Glitter Cat 2020 Season Kicks Off with Roasters Bootcamp

10 U.S. Roaster Championship hopefuls descend upon Minneapolis for a weekend of intensive training with previous competition judges and champs at Mill City Roasters.


Cover photo by Victor Pagán

Glitter Cat’s second season began with typical flair and a little more fire at the inaugural Glitter Cat Roasters Bootcamp held October 25-26 at Mill City Roasters in Minneapolis. After launching a successful barista competition training program for coffee professionals from marginalized and underrepresented communities in its first year, Glitter Cat has since expanded to offer training to aspiring competitors in other categories in its second season; they now consist of Roaster, Brewers Cup, and Coffee in Good Spirits competitions, with an overwhelming amount of support from various companies in the industry including Pacific Foods.
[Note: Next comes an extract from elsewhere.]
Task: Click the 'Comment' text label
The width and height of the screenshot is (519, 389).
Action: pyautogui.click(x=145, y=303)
Introducing the Glitter Cats of Roasters Bootcamp! Photo by Glitter Cat.

Mill City offered up their state-of-the-art training space, and instructors included Chelsey Walker-Watson of Atlas Coffee, Joe Marrocco of List + Beisler, roasting guru and 2019 U.S. Cup Tasters Champion Jen Apodaca of Mother Tongue Coffee, and 2019 U.S. Roaster Champion Shelby Williamson of Huckleberry Coffee Roasters.

For Glitter Cat founder T. Ben Fischer, this dedicated all-star lineup of instructors was crucial to expanding the program’s scope. “I just don’t know much about roasting!” he admits. “The fact that these green coffee and roasting pros, who have more titles and awards than they can probably count at this point, believed in this project and the potential of 10 incredible humans they’d never met before really speaks to how this program is something bigger than I had ever envisioned.”
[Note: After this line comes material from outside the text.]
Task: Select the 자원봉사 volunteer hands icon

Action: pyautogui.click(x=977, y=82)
Glitter Cat Sum Ngai sorts through beans at the first workshop of the Roasters Bootcamp this year. Photo by T. Ben Fischer.

With T. Ben’s guidance, the instructors created a training program that packed in classes and lectures on rules and regulations, green grading and sorting, roasting theory, and presentation work over two 12+-hour days. The weekend also featured a workshop on mental health and sustainability, and concluded with a friendly competition on the final night that was open to the public.

“It’s a ton of work and we expect a lot from bootcampers,” T. Ben says. “They have two days to absorb material that will lay the foundation for months of competition work ahead, and these incredible folx were super driven and up to the task. From focus to flair, they have it all!”

Alex McClean Egan roasts coffee during the workshop. Photo by Haley Aurora.

The bootcamp culminated in a public event at the Cafe Imports warehouse. With the Glitter Cats paired with partners of varying coffee experience, the teams had to correctly identify coffee origins, matching mystery cups, and roast curves through tastings at timed stations. The two most successful Glitter Cats worked with enthusiastic partners who had zero coffee experience. Winner Emily Smith of Novus Coffee worked alongside Monica Marrocco, whose husband Joe instructed all weekend, while second-place finisher Carlos Devone of Happy Home Coffee Roasters found support in Amanda Meincke, a CrossFit instructor and T. Ben’s sister. With no prizes or buy-in, the focus was on challenging the participants and building their support systems.

“The community was what made [the] event great,” said Glitter Cat Kebby Vincent. “It felt like we were one family, and that was amazing.”

Looking to the future, Glitter Cat Roasters will compete at U.S. CoffeeChamps Qualifying Events in Nashville, Tenn., and Orange County, Calif., in early 2020, with hopes of competing at the U.S. Roaster Championship in Portland, Ore. By nature of the roasting competition, Cats will mostly work on their own, perfecting their roasting and cupping skills, but they will have plenty of support from instructors, volunteers, and fellow trainees they met at the Bootcamp. For many Glitter Cats like JR Harris, the program has encouraged them to step out of their comfort zone.

Things got a little nutty during Glitter Cat’s open competition on closing weekend. Photo by Victor Pagán.

“I like to be in the background,” JR admits. “Unnoticed, unseen, but to compete, I have to speak intelligently and clearly for a crowd. But I’m a Glitter Cat now, this thing is bigger than me. I can do it, dammit.”

Eric J. Grimm counts 11 years in the coffee industry in New York City, where he has helped execute over 500 events as the catering manager of Joe Coffee Company and has held his tongue while making 1,000 flat whites. He has written about coffee in popular culture for Sprudge, is a retired theater critic, and once ghost wrote a savage Khloe Kardashian diss in an issue of Us Weekly.